This is RuBERT model fine-tuned for emotion classification of short Russian texts. The task is a multi-label classification with the following labels:

0: admiration
1: amusement
2: anger
3: annoyance
4: approval
5: caring
6: confusion
7: curiosity
8: desire
9: disappointment
10: disapproval
11: disgust
12: embarrassment
13: excitement
14: fear
15: gratitude
16: grief
17: joy
18: love
19: nervousness
20: optimism
21: pride
22: realization
23: relief
24: remorse
25: sadness
26: surprise
27: neutral

Label to Russian label:

admiration: восхищение
amusement: веселье
anger: злость
annoyance: раздражение
approval: одобрение
caring: забота
confusion: непонимание
curiosity: любопытство
desire: желание
disappointment: разочарование
disapproval: неодобрение
disgust: отвращение
embarrassment: смущение
excitement: возбуждение
fear: страх
gratitude: признательность
grief: горе
joy: радость
love: любовь
nervousness: нервозность
optimism: оптимизм
pride: гордость
realization: осознание
relief: облегчение
remorse: раскаяние
sadness: грусть
surprise: удивление
neutral: нейтральность

Usage

from transformers import pipeline
model = pipeline(model="seara/rubert-base-cased-ru-go-emotions")
model("Привет, ты мне нравишься!")
# [{'label': 'love', 'score': 0.5456761717796326}]

Dataset

This model was trained on translated GoEmotions dataset called ru_go_emotions.

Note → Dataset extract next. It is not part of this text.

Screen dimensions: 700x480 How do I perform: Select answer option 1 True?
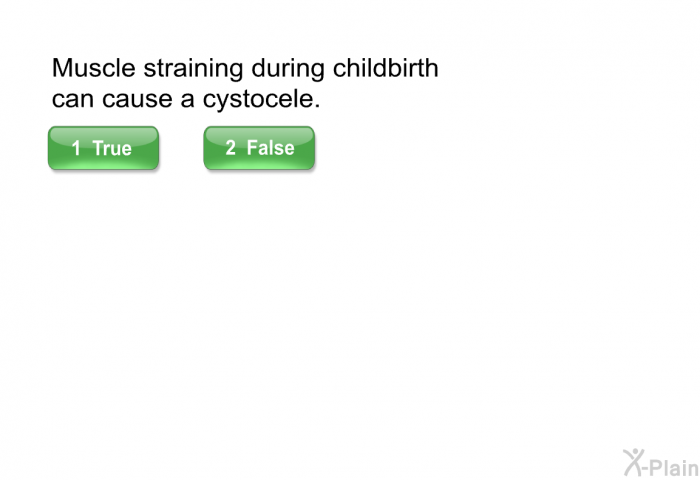click(103, 148)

An overview of the training data can be found on Hugging Face card and on Github repository.

Training

Training were done in this project with this parameters:

tokenizer.max_length: null
batch_size: 32
optimizer: adam
lr: 0.00001
weight_decay: 0
num_epochs: 5

Eval results (on test split)

precision recall f1-score auc-roc support
admiration 0.66 0.66 0.66 0.93 504
amusement 0.79 0.81 0.8 0.97 264
anger 0.53 0.3 0.39 0.91 198
annoyance 0.0 0.0 0.0 0.82 320
approval 0.62 0.25 0.36 0.82 351
caring 0.69 0.13 0.22 0.86 135
confusion 0.56 0.18 0.28 0.92 153
curiosity 0.52 0.4 0.45 0.95 284
desire 0.67 0.24 0.35 0.89 83
disappointment 0.88 0.05 0.09 0.82 151
disapproval 0.56 0.17 0.26 0.88 267
disgust 0.83 0.2 0.33 0.92 123
embarrassment 0.0 0.0 0.0 0.88 37
excitement 0.78 0.14 0.23 0.9 103
fear 0.83 0.37 0.51 0.92 78
gratitude 0.94 0.9 0.92 0.99 352
grief 0.0 0.0 0.0 0.72 6
joy 0.7 0.4 0.51 0.94 161
love 0.77 0.81 0.79 0.97 238
nervousness 0.0 0.0 0.0 0.85 23
optimism 0.66 0.52 0.58 0.92 186
pride 0.0 0.0 0.0 0.76 16
realization 0.0 0.0 0.0 0.74 145
relief 0.0 0.0 0.0 0.72 11
remorse 0.58 0.68 0.63 0.99 56
sadness 0.58 0.44 0.5 0.92 156
surprise 0.62 0.45 0.52 0.91 141
neutral 0.72 0.47 0.57 0.84 1787
micro avg 0.7 0.42 0.53 0.94 6329
macro avg 0.52 0.31 0.36 0.88 6329
weighted avg 0.63 0.42 0.49 0.88 6329